Other people are offering advice based on assumptions like "of course you're doing this" or "well, every good parent does that."

That advice is perfectly valid, based on the experiences they've had with their own children.

Your mileage may vary, and that's OK.

Our experience has been different. That's OK too. Different children have different needs.

There are lies, damned lies, and then there are statistics.

Your individual relationship with your child may or may not fall within any of those categories. If you play your cards right, you may even manage to hit that sweet spot where you and your child wind up being truthful to each other.

Laura bought into the garbage science of a bunch of books she read before she had D. She went for the "cry it out" kind of thing to get D to sleep alone.

She understands now that she (and bio-dad) did irreparable damage to D. They taught D that Mommy and Daddy aren't around after bed-time when you're tired, cold, scared, and hungry.

▶ **Problems to work on**
- A) In the parenting excerpt, what approach did Laura use to get D to sleep alone?
- B) Please output the stretch of the parenting excerpt from "Laura bought into" through "scared, and hungry.".
- C) List every condition the parenting excerpt names as a state in which D learned Mommy and Daddy aren't around after bedtime.
The lines that come next play no part in this.

▶ **Given data**
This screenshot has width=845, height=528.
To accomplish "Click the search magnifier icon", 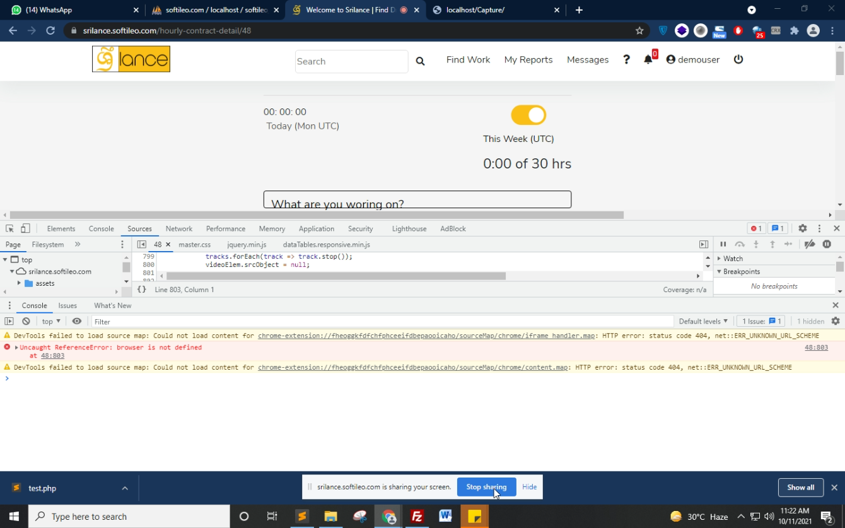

▶ **Answers by task**
- A) The "cry it out" approach.

- B)
Laura bought into the garbage science of a bunch of books she read before she had D. She went for the "cry it out" kind of thing to get D to sleep alone.

She understands now that she (and bio-dad) did irreparable damage to D. They taught D that Mommy and Daddy aren't around after bed-time when you're tired, cold, scared, and hungry.

- C) tired, cold, scared, hungry